Когда Иван Эдуардович понял, что голос его претерпел изменения, исчез безвозвратно густой и влекущий, певучий, баритональный бас, осталось бесцветное, отвратительное, едва различимое сипение, он не расстроился, а усмехнулся — во что превратился глас народа! А впрочем, туда ему и дорога.
Потом наконец появился Лецкий, и Жолудев захотел рассказать ему все, что он понял и что постиг. Но Лецкий, который с трудом узнал его, лишь вглядывался в его заострившееся, переменившееся лицо, заросшее полуседой щетиной, в запавшие горестные глаза, которые смотрели пронзительно, горели больным пугающим пламенем. Он с ужасом слышал, как вместо прежнего, нежно гудевшего, обволакивающего и завораживающего рокота со свистом выталкиваются слова, смысл которых едва улавливается.
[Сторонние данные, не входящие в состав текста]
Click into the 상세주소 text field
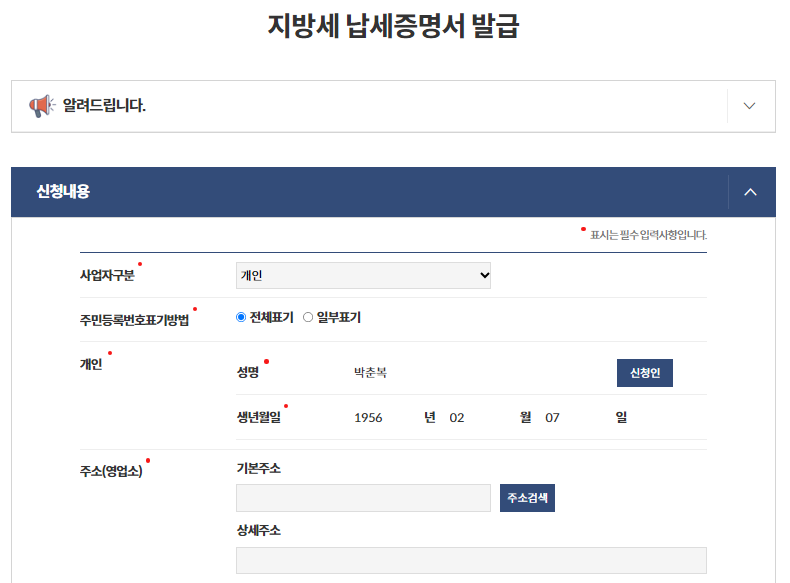 click(471, 561)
Да Лецкий по существу и не вслушивался, казалось, его колотит ярость, он без сочувствия бросил Жолудеву, что очень скоро Геннадий узнает, какой он хозяин и командир. Жолудеву необходимо уняться, прийти в себя, ну а Сычову придется отправиться туда, где самое место рецидивисту, склонному к террористической деятельности.
— Он ревновал, — тихо вымолвил Жолудев.
— Да, разумеется, — взвился Лецкий. — И как я это сразу не понял! Зеленоглазое чудовище. Трагедия Уильяма Шекспира. Придите в себя, Иван Эдуардович. За дело взялся толковый следователь. Честолюбивый и одаренный. Он вам напомнит и новогодье, и ваши совместные обеды, и ваши визиты к Вере Сергеевне. И то, как от вас добились признания, что Жолудев это и есть глас народа.
— Но дело не в этом! Оно сложней, — прошелестел Иван Эдуардович.
— Естественно, — согласился Лецкий. — Куда уж сложней. Душа богоносца. Однако и в ней пора разобраться.
— Ошибка! Немыслимая ошибка! — пытался объяснить ему Жолудев.
Он так разволновался, что вскрикнул. Но только — в своем воображении. Лецкий с усилием воспринимал его лихорадочный страстный хрип.
— Ошибка. Вы делаете ошибку. Вам кажется, что-то от вас зависит. Какие партии? Чушь и вздор! Кто выдумал эти аттракционы? Конечно, есть фокусники, канатоходцы, есть клоуны, есть аппарат принуждения. Но историческая судьба зависит единственно от Геннадия. Он может ворочать почву и камни, может лежать неподвижно на койке, может бесчинствовать, может вкалывать — на зоне, в глухой беспросветной жизни — все это ничего не меняет, Геннадий таков, какой он есть. Где бы он ни был и что бы ни делал, он продолжает определять одновременно свою биографию и биографию всей страны. Одна от другой неотторжима. Поймите же это и покоритесь.